### [Work instruction]
Starting with the line that contains "1568x685 pixels.", repeat exactly every line through the last one in the records below, and leave out the pictures.

### [Provided entries]
BEGIN

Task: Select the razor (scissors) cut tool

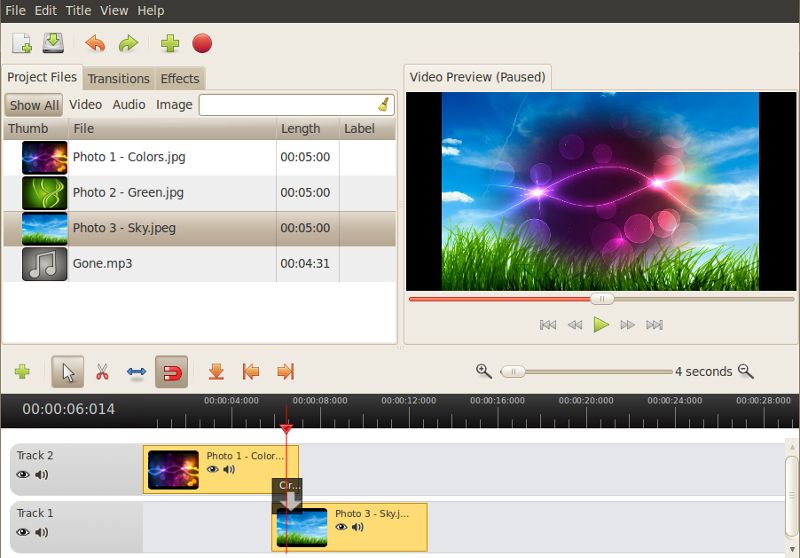Action: [x=102, y=372]
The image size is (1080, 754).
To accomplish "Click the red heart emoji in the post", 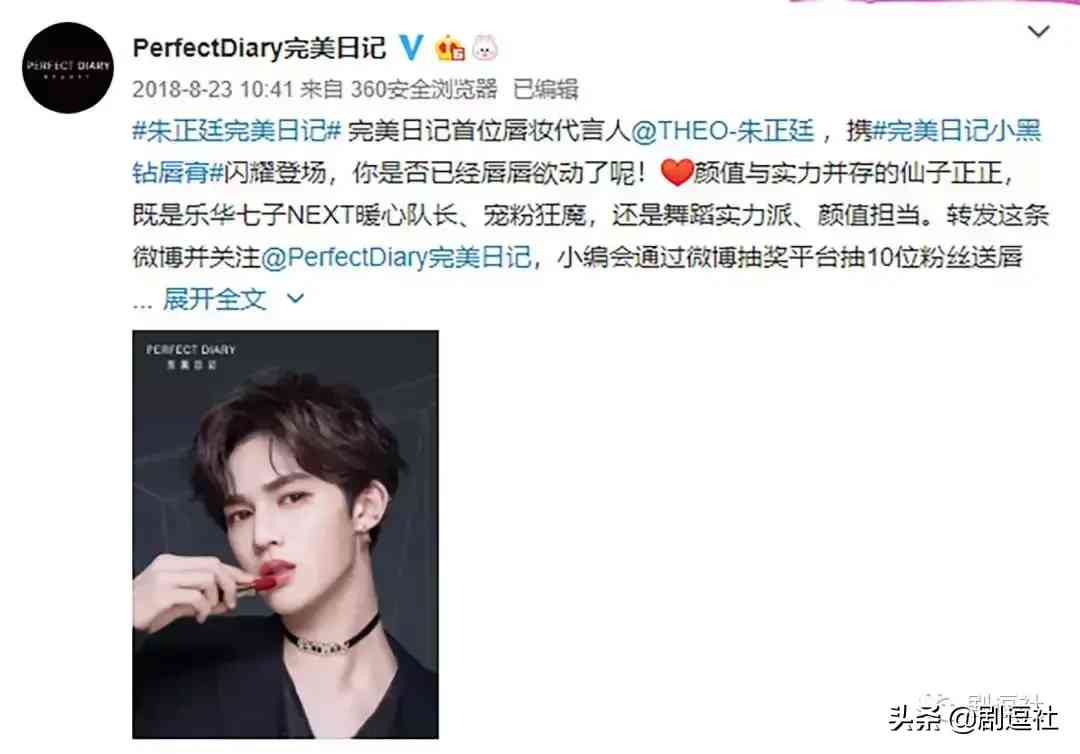I will point(676,172).
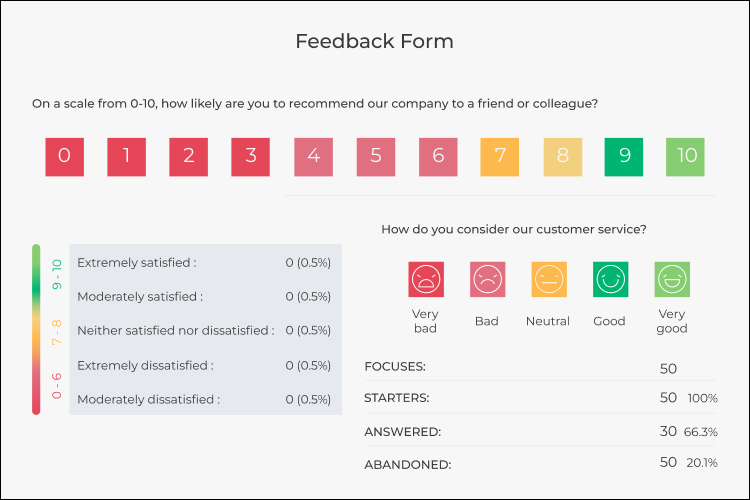Pick the Neutral face icon
Image resolution: width=750 pixels, height=500 pixels.
548,279
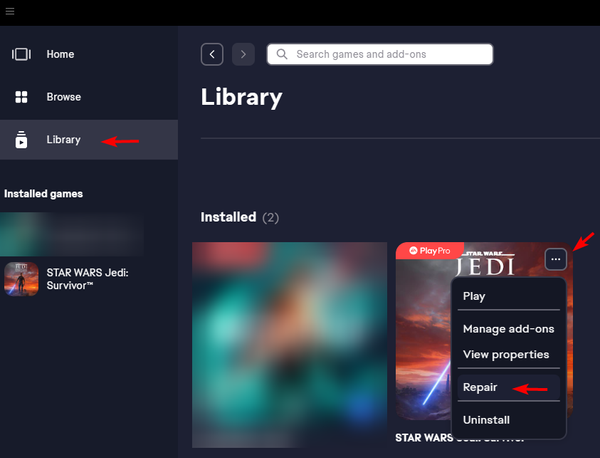Select Play from the context menu
Image resolution: width=600 pixels, height=458 pixels.
pyautogui.click(x=474, y=296)
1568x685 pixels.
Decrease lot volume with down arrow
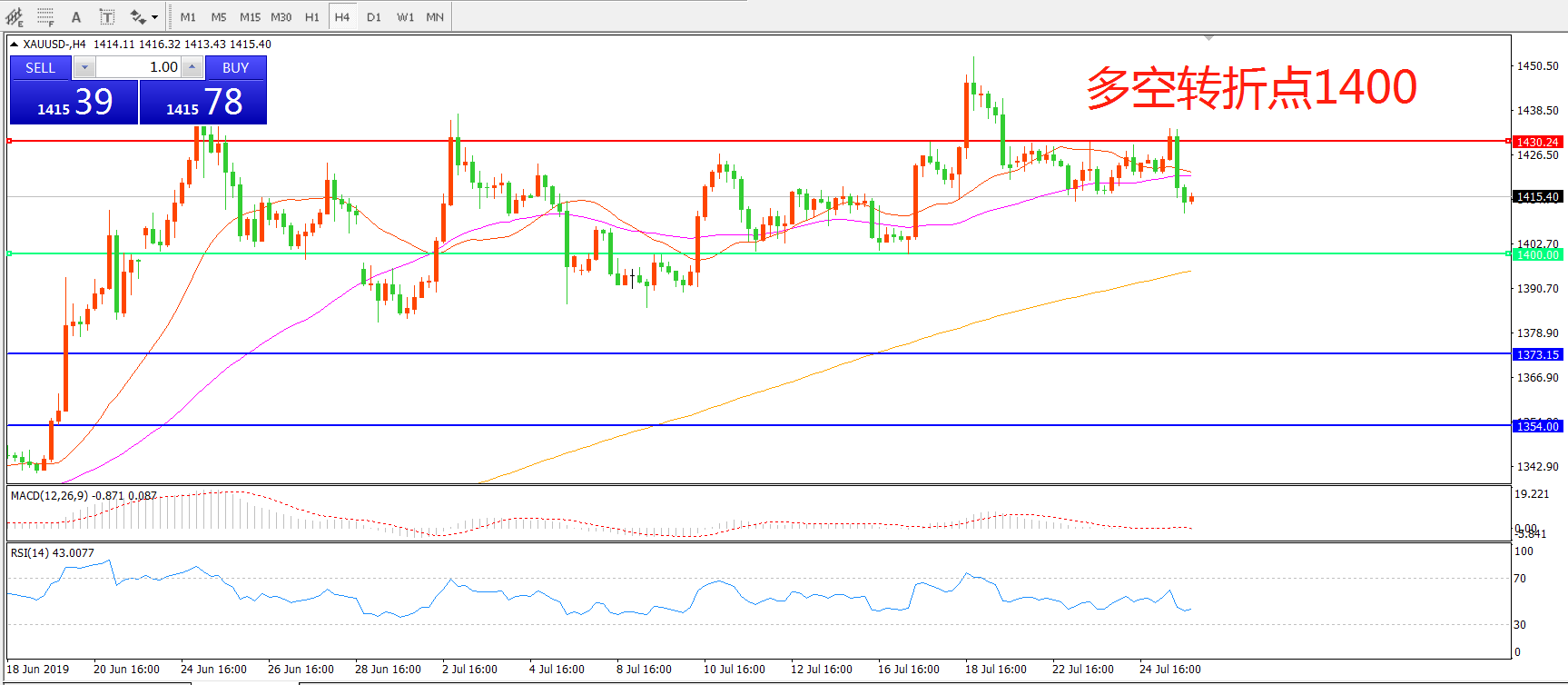[84, 67]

END

### [Written answer]
1568x685 pixels.
Decrease lot volume with down arrow
[84, 67]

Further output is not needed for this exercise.